List of tasks:
- 1) In the build instructions, what command runs the C/C++ tests?
- 2) Do these statements agree with the build instructions? Answer yes or no for each, quoting the deciding words. (a) Zemu is a beta version of an internal testing and emulation framework for Ledger apps. (b) After changing the app, the tests can be run again without running make first. (c) The Rust tests are run with make rust_test.
- 3) Continue the build instructions from the point where they stop.

Warning: Some IDEs may not use the same python interpreter or virtual enviroment as the one you used when running pip. If you see conan is not found, check that you installed the package in the same interpreter as the one that launches cmake.

How to build ?

We like clion or vscode but let's have some reproducible command line steps

  • Building the app itself

    If you installed the what is described above, just run:

    make

Running tests

  • Running rust tests (x64)

    If you installed the what is described above, just run:

    make rust_test
  • Running C/C++ tests (x64)

    If you installed the what is described above, just run:

    make cpp_test
  • Running device emulation+integration tests!!

     Use Zemu! Explained below!

How to test with Zemu?

What is Zemu?? Great you asked!! As part of this project, we are making public a beta version of our internal testing+emulation framework for Ledger apps.

Npm Package here: https://www.npmjs.com/package/@zondax/zemu

Repo here: https://github.com/Zondax/zemu

Let's go! First install everything:

At this moment, if you change the app you will need to run make before running the test again.

[Stored data entries]
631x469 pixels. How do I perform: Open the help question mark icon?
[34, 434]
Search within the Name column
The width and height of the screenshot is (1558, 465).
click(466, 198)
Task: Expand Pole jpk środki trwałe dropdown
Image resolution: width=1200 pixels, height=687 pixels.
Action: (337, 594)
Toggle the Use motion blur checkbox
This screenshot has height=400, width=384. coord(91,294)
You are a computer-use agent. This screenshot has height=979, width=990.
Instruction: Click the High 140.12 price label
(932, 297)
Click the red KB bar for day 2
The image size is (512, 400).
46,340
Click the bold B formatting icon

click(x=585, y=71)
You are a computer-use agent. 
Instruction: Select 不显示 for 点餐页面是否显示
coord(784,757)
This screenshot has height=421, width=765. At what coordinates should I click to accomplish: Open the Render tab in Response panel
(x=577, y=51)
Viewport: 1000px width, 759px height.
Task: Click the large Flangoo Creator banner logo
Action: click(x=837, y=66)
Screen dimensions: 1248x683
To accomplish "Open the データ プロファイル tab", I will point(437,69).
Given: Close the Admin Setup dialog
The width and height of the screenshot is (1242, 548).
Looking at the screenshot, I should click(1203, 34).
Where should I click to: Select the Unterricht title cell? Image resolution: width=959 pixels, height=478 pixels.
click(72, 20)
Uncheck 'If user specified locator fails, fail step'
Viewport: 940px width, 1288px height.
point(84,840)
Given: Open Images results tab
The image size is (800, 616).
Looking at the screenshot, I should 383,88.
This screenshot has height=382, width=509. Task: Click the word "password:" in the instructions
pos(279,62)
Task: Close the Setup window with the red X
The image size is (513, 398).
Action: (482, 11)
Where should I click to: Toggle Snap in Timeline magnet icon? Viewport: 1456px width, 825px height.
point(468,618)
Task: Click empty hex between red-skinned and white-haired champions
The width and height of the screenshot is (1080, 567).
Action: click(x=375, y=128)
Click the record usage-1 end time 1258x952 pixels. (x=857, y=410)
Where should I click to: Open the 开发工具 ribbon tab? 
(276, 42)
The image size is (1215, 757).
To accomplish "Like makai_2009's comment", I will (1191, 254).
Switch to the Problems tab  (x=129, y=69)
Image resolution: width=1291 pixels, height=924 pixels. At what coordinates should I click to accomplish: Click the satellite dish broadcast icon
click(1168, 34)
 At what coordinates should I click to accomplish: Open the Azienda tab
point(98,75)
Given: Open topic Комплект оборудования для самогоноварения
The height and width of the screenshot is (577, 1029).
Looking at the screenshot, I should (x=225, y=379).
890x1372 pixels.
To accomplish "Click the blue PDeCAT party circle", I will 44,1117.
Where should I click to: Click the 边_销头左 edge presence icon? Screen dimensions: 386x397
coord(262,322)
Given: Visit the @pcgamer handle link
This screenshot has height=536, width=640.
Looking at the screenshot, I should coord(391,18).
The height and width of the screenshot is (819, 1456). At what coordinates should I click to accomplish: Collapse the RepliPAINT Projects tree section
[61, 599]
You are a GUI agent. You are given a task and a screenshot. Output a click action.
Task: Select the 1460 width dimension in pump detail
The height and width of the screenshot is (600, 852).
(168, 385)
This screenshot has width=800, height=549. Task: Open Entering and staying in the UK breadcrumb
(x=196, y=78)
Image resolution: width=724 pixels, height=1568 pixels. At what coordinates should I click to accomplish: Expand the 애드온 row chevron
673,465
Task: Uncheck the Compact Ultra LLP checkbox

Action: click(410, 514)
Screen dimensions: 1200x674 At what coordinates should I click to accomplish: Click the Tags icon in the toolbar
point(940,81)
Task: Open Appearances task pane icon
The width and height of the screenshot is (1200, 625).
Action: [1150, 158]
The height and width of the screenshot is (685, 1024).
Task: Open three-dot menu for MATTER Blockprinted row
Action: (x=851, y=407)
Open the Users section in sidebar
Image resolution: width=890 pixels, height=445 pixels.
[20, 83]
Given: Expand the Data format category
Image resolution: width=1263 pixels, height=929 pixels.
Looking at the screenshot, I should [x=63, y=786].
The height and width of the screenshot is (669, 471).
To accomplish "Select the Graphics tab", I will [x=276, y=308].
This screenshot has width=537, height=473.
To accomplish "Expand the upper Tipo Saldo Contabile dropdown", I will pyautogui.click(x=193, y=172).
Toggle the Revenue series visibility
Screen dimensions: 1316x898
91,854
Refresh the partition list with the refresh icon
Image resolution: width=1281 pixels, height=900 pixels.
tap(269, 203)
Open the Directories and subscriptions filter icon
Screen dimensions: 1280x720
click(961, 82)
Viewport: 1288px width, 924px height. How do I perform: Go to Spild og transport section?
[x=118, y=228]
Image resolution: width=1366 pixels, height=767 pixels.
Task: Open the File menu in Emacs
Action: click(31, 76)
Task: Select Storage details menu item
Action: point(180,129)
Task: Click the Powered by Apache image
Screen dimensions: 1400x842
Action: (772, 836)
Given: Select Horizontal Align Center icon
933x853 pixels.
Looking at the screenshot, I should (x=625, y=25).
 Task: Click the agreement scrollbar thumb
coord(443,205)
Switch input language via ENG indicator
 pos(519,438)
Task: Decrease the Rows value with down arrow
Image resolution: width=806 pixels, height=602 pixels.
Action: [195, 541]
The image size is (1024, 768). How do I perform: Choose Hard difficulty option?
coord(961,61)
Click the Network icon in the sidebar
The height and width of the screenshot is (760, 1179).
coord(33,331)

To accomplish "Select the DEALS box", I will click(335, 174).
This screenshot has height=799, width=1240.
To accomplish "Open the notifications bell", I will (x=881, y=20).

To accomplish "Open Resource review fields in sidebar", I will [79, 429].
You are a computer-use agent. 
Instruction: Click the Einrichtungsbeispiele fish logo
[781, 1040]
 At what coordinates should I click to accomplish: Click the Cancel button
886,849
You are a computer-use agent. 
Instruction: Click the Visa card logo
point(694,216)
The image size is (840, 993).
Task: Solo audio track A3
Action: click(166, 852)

Task answers:
- 1) make cpp_test

- 2)
(a) Yes: "we are making public a beta version of our internal testing+emulation framework for Ledger apps"
(b) No: "if you change the app you will need to run make before running the test again"
(c) Yes: "make rust_test"

- 3)
make zemu_install

Then you can run JS tests:

make zemu_test

To run a single specific test:

At the moment, the recommendation is to run from the IDE. Remember to run make if you change the app.

How to debug a ledger app?

You can use vscode or clion to debug the app. We recommend using CLion but we provide a vscode (unsupported) configuration too.

Preconditions

If you are using CLion, you need to a configuration file in your home directory: $HOME/.gdbinit with the following content:

set auto-load local-gdbinit on
add-auto-load-safe-path /

Warnings

There are a few things to take into account when enabling Ledger App debugging:

  • Once you enable the local .gdbinit that is located in your project workspace. You will break local Rust debugging in your host. The reason is that debugging unit tests will use the same .gdbinit configuration that sets the environment to ARM. We are looking at some possible fixes. For now, if you want to debug unit tests instead of the ledger app, you need to comment out the lines in .gdbinit

Debugging

  1. Build your app

    make
  2. Define your debug scenario

    Open tests/zemu/tools/debug.mjs and look for the line:

    /// TIP you can use zemu commands here to take the app ...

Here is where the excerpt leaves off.